Anna Positano esplora il rigore del territorio in una esposizione tutta da scoprire alla galleria Chan di Genova

Anna Positano racconta la storia del territorio urbano. Immagini rigorose, territori muti segnati dal contrasto fra l’abbandono architettonico e la lenta riconquista della natura. Una pianta si fa spazio tra le crepe dell’asfalto, sullo sfondo l’immobilità di un cantiere: questo è il manifesto di “Growth-Botanizzare l’asfalto”.
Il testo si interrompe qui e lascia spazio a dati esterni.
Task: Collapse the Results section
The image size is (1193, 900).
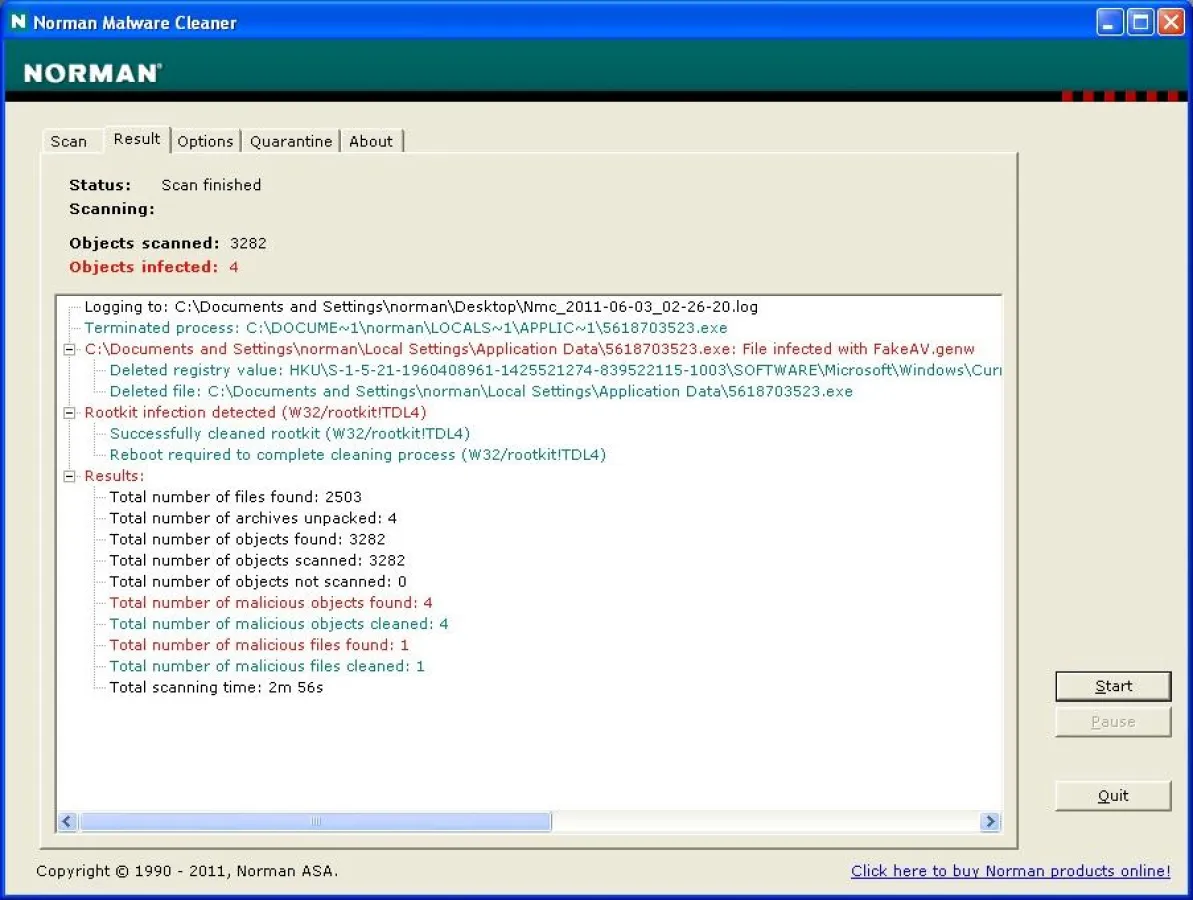Action: (68, 475)
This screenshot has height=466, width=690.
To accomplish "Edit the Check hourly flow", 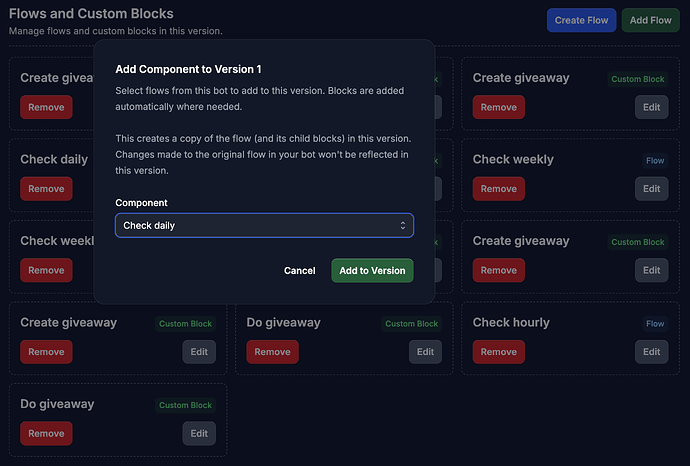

In mostra alla galleria Chan di Genova, fino al primo settembre, gli scatti della fotografa genovese raccontano di una lotta silenziosa, soffermandosi a riflettere su un paesaggio terzo, per dirla con Gilles Clément, che non è né industria né natura: un paesaggio interstiziale. “Growth” è un progetto a cui la Positano lavora dal 2009 per la sua tesi in fotografia al London college of communication, University of the arts di Londra, ma è Genova il teatro naturale di questa indagine, «per via del suo sottotesto affettivo».

Le sue immagini sono pulite e laconiche, frutto di scelte che partono dallo stomaco ma anche di un eccezionale labor limae, fatto di selezione e razionalità. La fotografa usa il banco ottico [Sinar F] (eredità del corso con il professor Frederick Clarke, all’Accademia ligustica) e la pellicola oppure una vecchia 6×6 [Rollei SL66]. «Quando metto il banco ottico sul cavalletto – racconta l’artista – non è che posso scattare a raffica come con il digitale; devo aspettare la luce giusta, fare una buona inquadratura, mettere a fuoco tutti gli elementi». Insomma si deve rispettare un vero e proprio rito che ha un tempo molto più lungo dell’istinto e che si combina con una certa quiete degli spazi aperti che la fotografa sceglie: «Sì, l’istinto è solo nella scelta, poi una volta sotto il telo, come nell’800, si fa tutto solo di testa, perché se sbagli sprechi un sacco di materiale, tempo e finisci per fare errori grossi. Eppure – prosegue – io mi stanco meno che con il digitale, anche perché se lo scatto è buono poi non c’è praticamente nulla da fare in post-produzione perché la qualità è altissima».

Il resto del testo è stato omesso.